BEGIN

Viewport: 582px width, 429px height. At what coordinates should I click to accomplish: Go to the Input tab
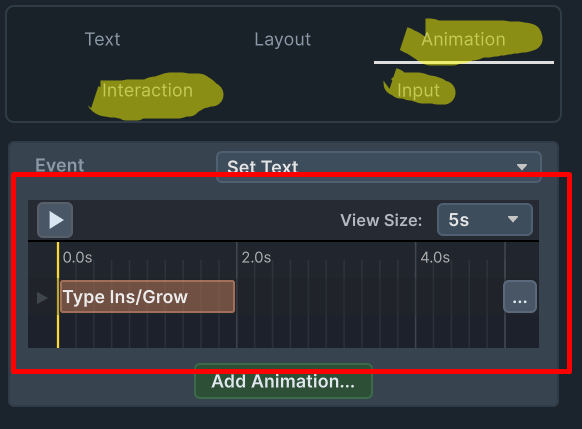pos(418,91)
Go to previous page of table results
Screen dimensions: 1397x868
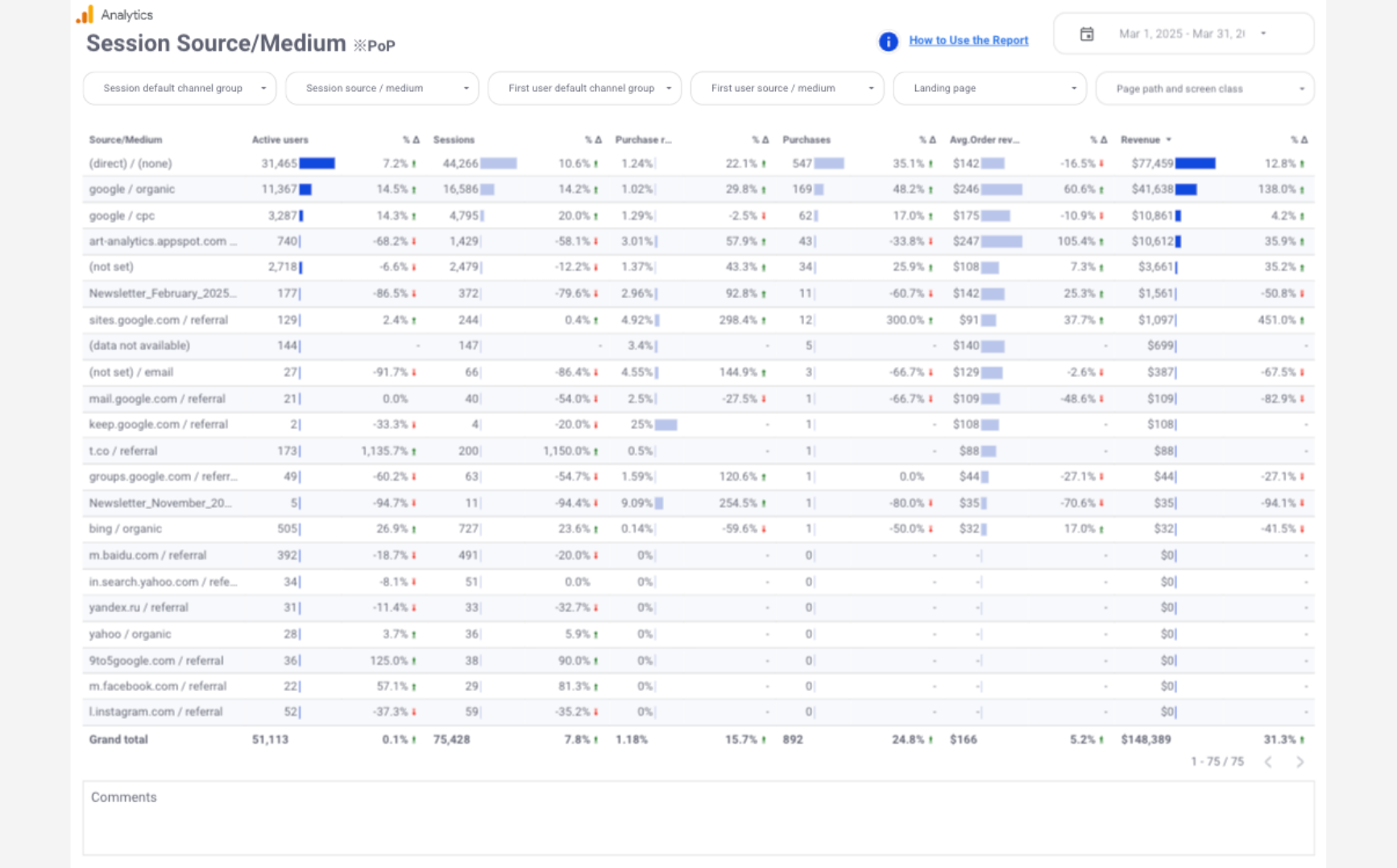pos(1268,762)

END

What you need to do: The span to retype runs from the line containing "Go to previous page of table results" through the last line of the listing above, both ends included; copy it exactly, without pictures.

Solved exercise:
Go to previous page of table results
Screen dimensions: 1397x868
pos(1268,762)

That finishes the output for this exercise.